Читать «Галина Уланова» онлайн - страница 187

Борис Александрович Львов-Анохин

В день выступления Уланова по-особенному сосредоточенна и отрешена. Вот она сидит и размышляет, мысленно просматривая и переживая события спектакля. Уланова долго выбирает туфельки, проверяет крепость лент, примеряет их. Вот она по давней балетной традиции обшивает носок туфельки суровыми нитками, чтобы не поскользнуться в танце. Вот отставляет работу и снова погружается в раздумье…

Заканчивался спектакль… Медленно и трудно остывала Уланова. Разгримировывалась, принимала душ, переодевалась. А дома — нет ни кровинки в лице, — усталость, усталость, усталость… Вот только что она казалась невесомой, словно сотканной из воздуха. Только что сияющая, со смущенной улыбкой, по-девичьи стыдливая, благодарила зрителей. (Кто не помнит этих удивительных улановских поклонов!) А дома — ножные компрессы, ноги в навернутой на них ткани, боль, которую причиняет каждый переход с места на место. И глаза — страдальческие, беспомощные. Кажется, жизнь ушла из Улановой. Усталость, усталость, усталость…

Но завтра — завтра снова класс, снова станок, у которого она будет работать — без устали и без пощады. И будет спрашивать статиста: какие вы можете сделать мне замечания? И будет внимательно слушать, непобедимая усталостью и болью» .

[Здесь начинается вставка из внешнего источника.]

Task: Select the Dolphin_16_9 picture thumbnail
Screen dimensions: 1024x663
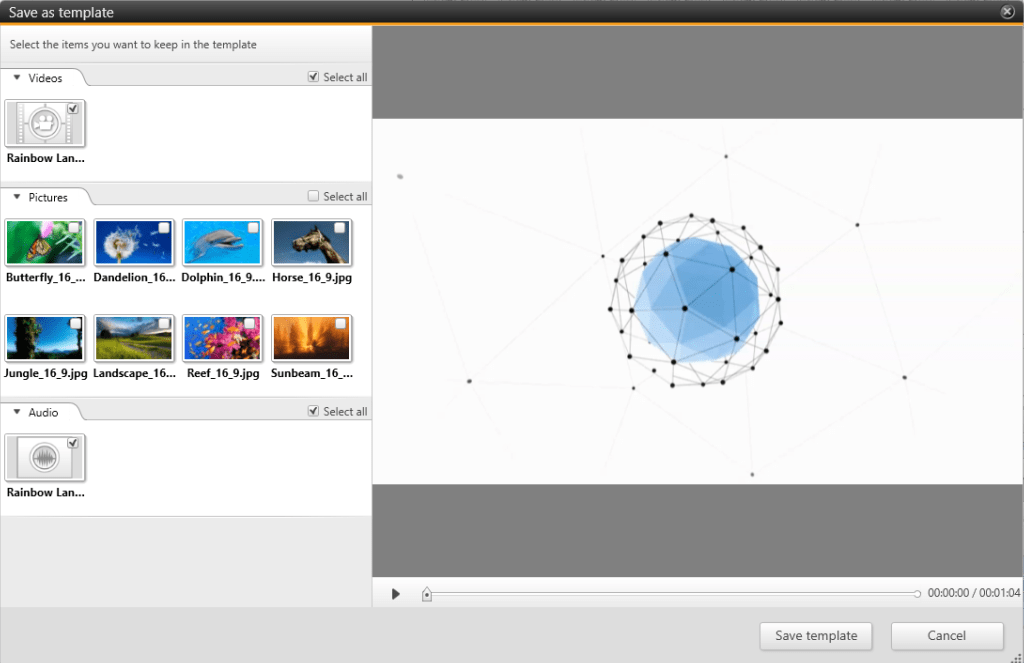Action: point(221,242)
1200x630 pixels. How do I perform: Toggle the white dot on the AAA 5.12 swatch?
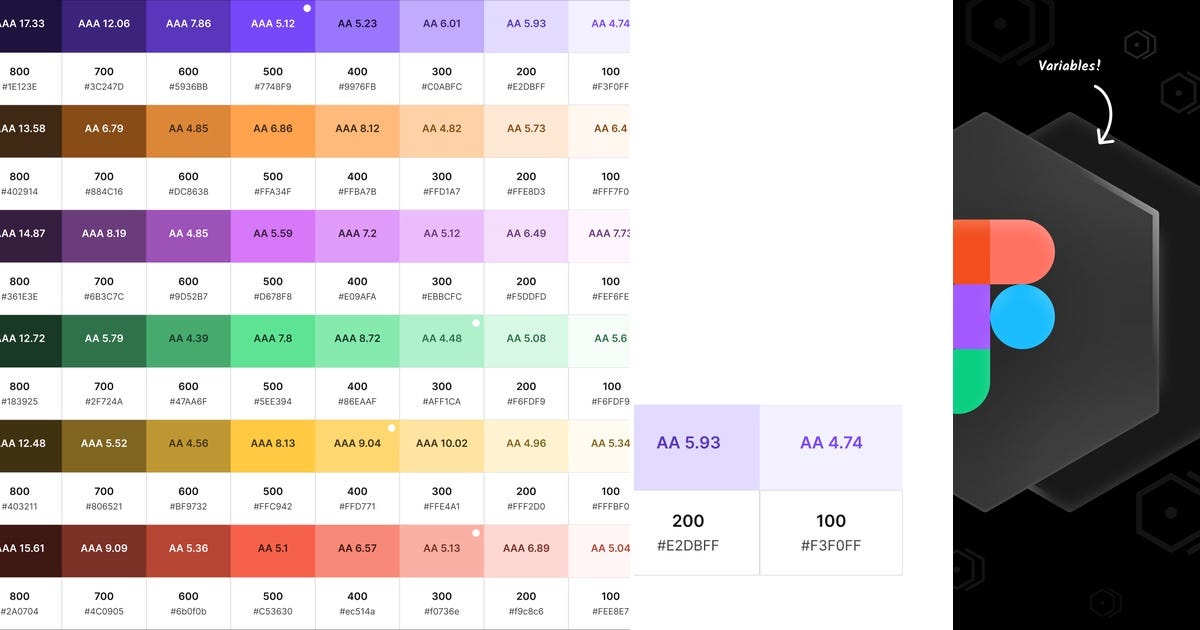coord(307,8)
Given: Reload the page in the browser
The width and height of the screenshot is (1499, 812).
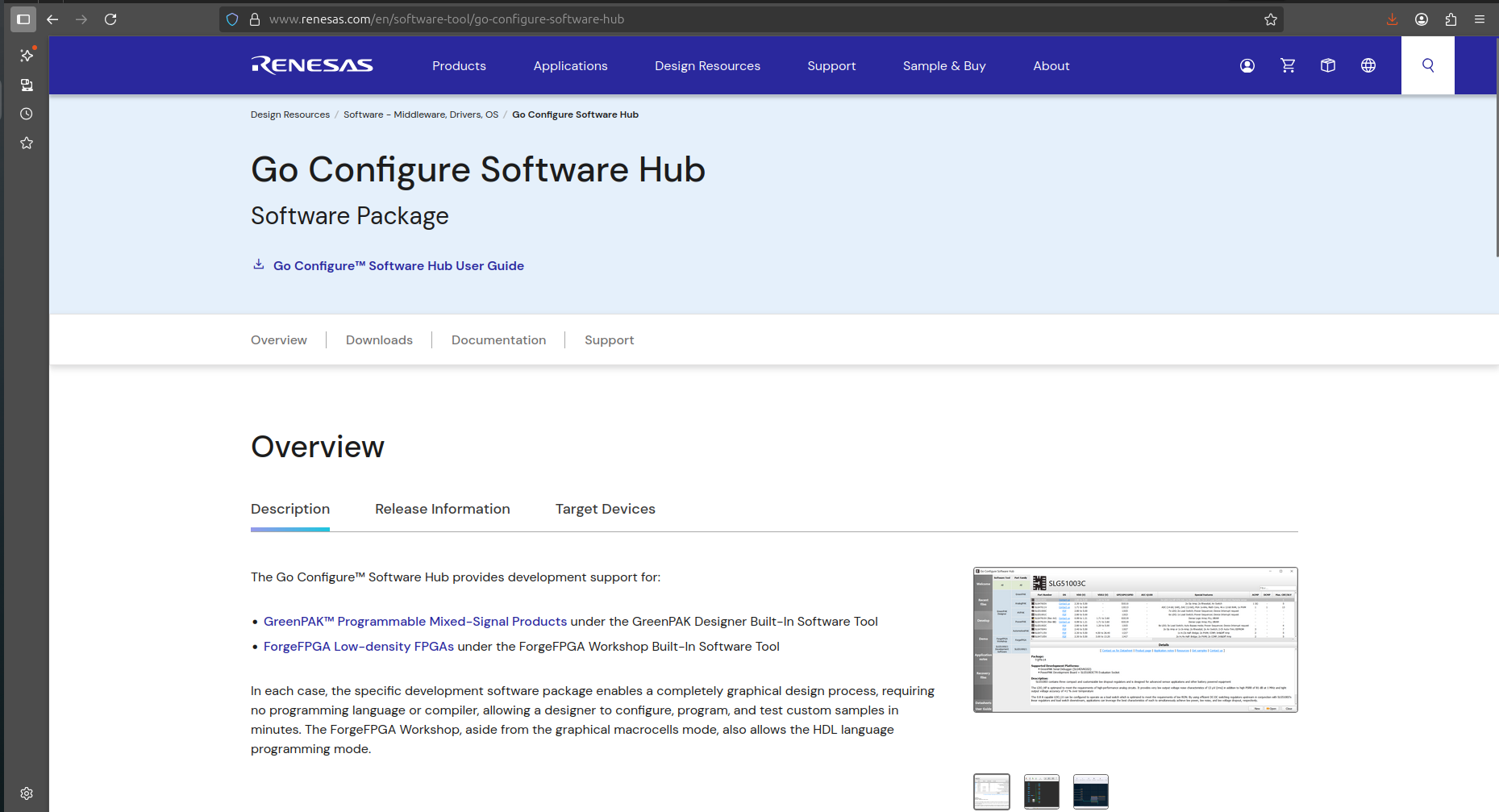Looking at the screenshot, I should [x=110, y=19].
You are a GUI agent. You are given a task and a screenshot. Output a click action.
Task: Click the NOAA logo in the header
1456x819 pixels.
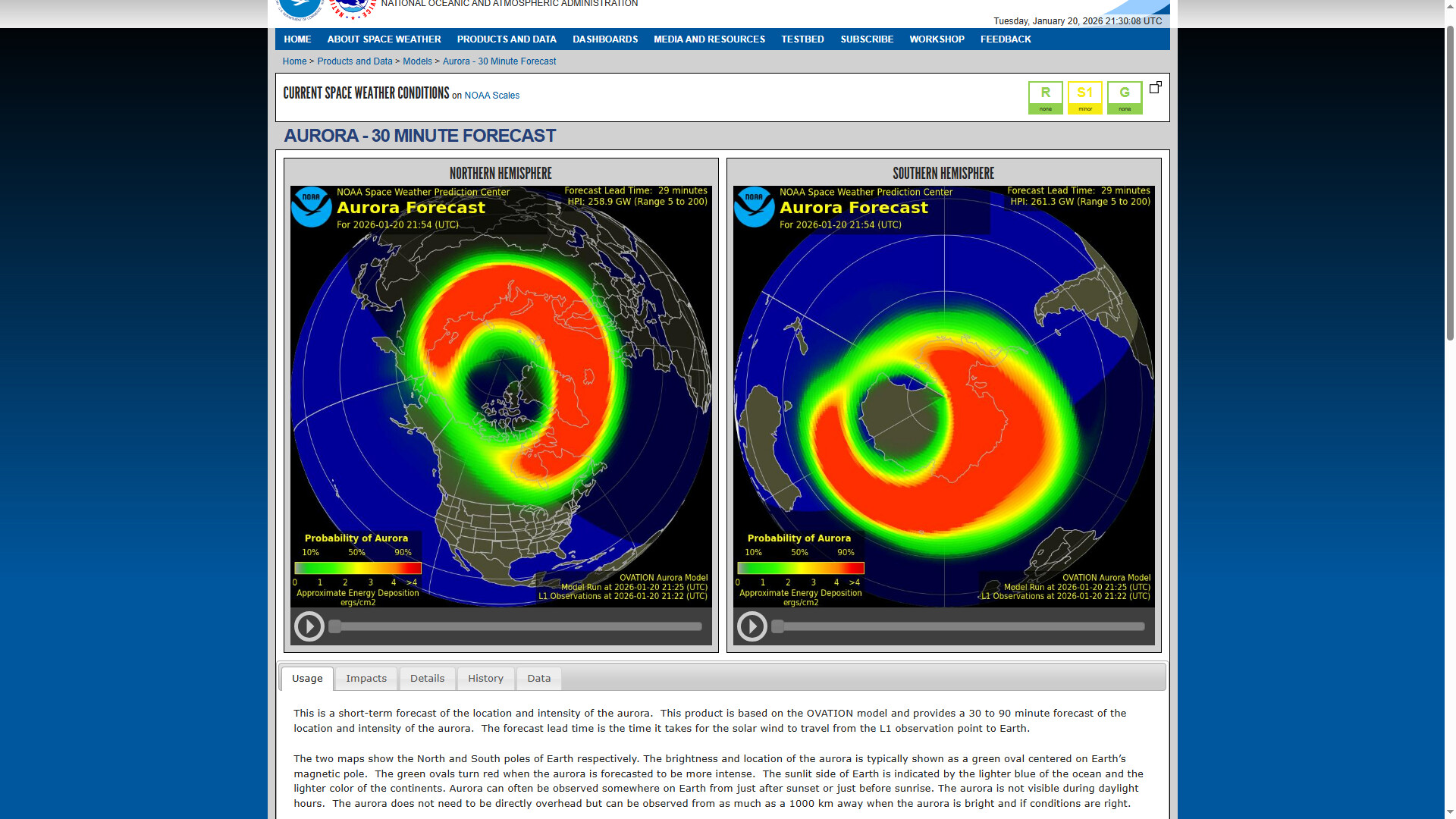point(300,8)
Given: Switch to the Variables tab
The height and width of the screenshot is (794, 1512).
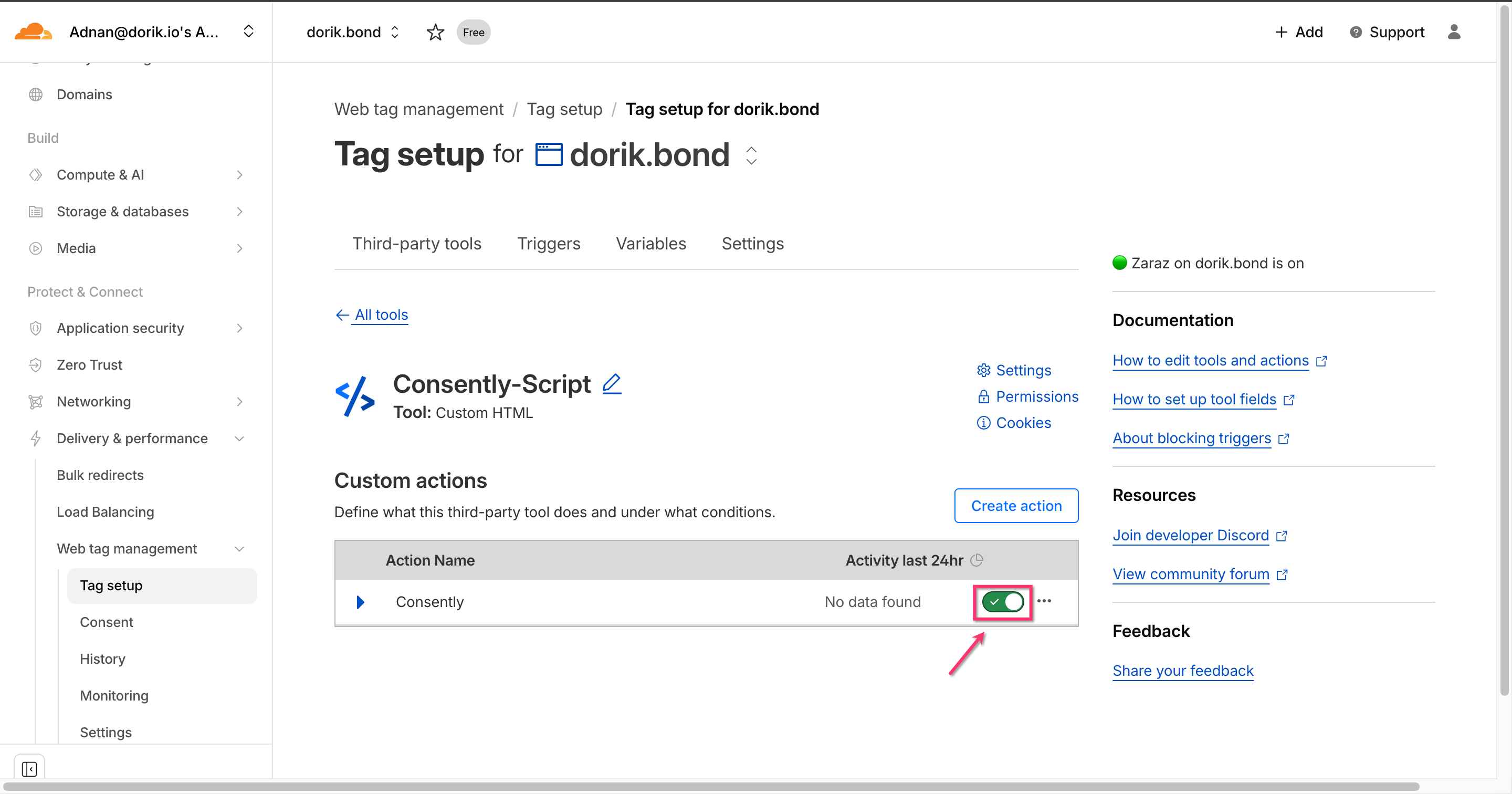Looking at the screenshot, I should [650, 244].
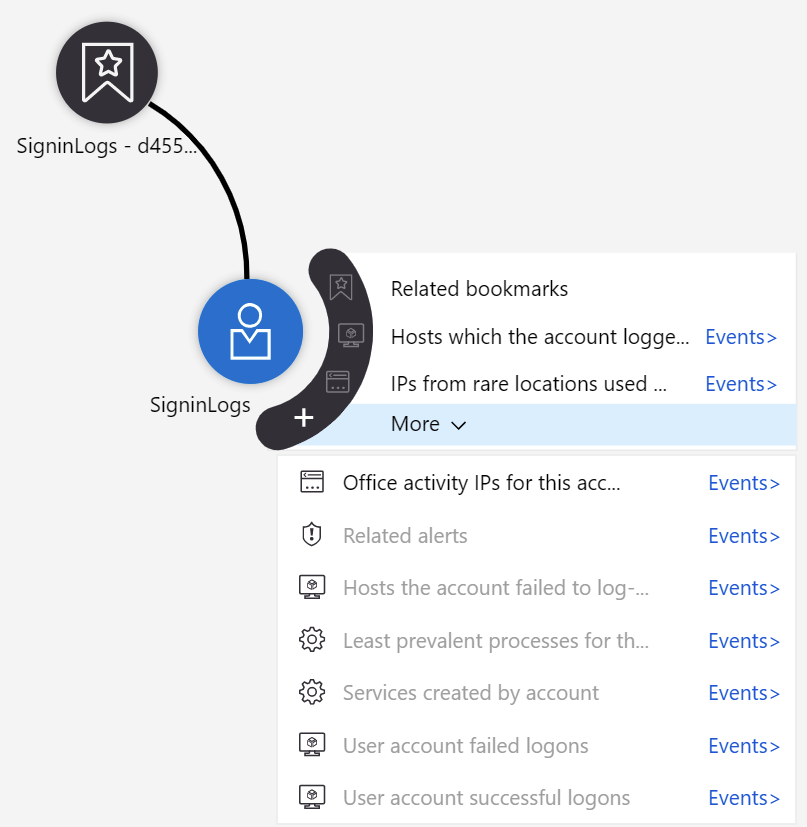Click the IP window icon in radial menu
The image size is (807, 827).
338,382
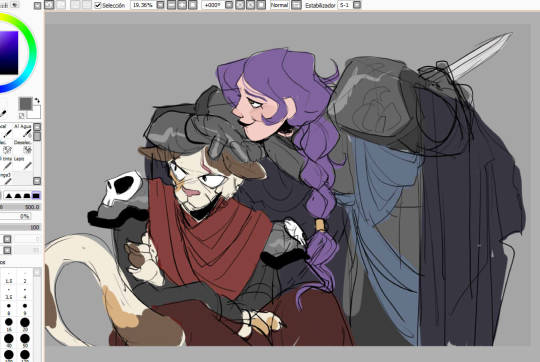Click the transparent color toggle below swatch

(21, 115)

Балетмейстер Л. Лавровский, постановщик балета «Ромео и Джульетта», рассказывает: «Я не помню ни одного случая, когда бы Уланова пожертвовала ради чего-либо уроком или репетицией. Мне вспоминается, однажды мы встретились в гостях, небольшая группа людей. Было очень весело, настроение у всех было хорошее, мы все шутили, смеялись. Но вот наступила полночь. Уланова встала и стала прощаться: „Спокойной ночи“. Ее бросились удерживать, уговаривали, упрашивали не уходить, посидеть еще. Но ничего не помогло. Уланова ответила: „У меня завтра урок, после урока — репетиция, и я должна быть в форме“.

А ведь очень-очень многие из актеров знают, что у них завтра урок, репетиция, но… сегодня собралась чудесная компания, и я хочу посидеть до утра. А завтра буду спать до полудня. И погиб урок, погибла репетиция. С Улановой так никогда не было и не может быть.

Я не помню случая, чтобы она позволила себе опоздать на репетицию или хотя бы перед ее началом, в последнюю минуту, подшивать ленты у туфель. Если репетиция назначена в один час, Уланова в час стоит совершенно готовая, „разогретая“, собранная, предельно внимательная. И если кто-то приходит вялый, рассеянный, начинает болтать, у Улановой сразу сдвигаются брови, хмурится лицо, взгляд делается строгим и недовольным.

Эта замечательная дисциплина помогла Улановой и всем нам в трудной поездке в Лондон. Там было очень большое количество спектаклей, концертов, выступлений по телевидению, киносъемок. Труппа очень уставала. Но выносливость и воля Улановой служили для всех примером. Бывали моменты, когда молодые танцовщицы говорили: „Мы больше не можем, с ног валимся“. И тогда им отвечали: „А как же Уланова? Уланова может!“ И действительно, Уланова могла. И молодежь тянулась за ней, воодушевлялась ее примером».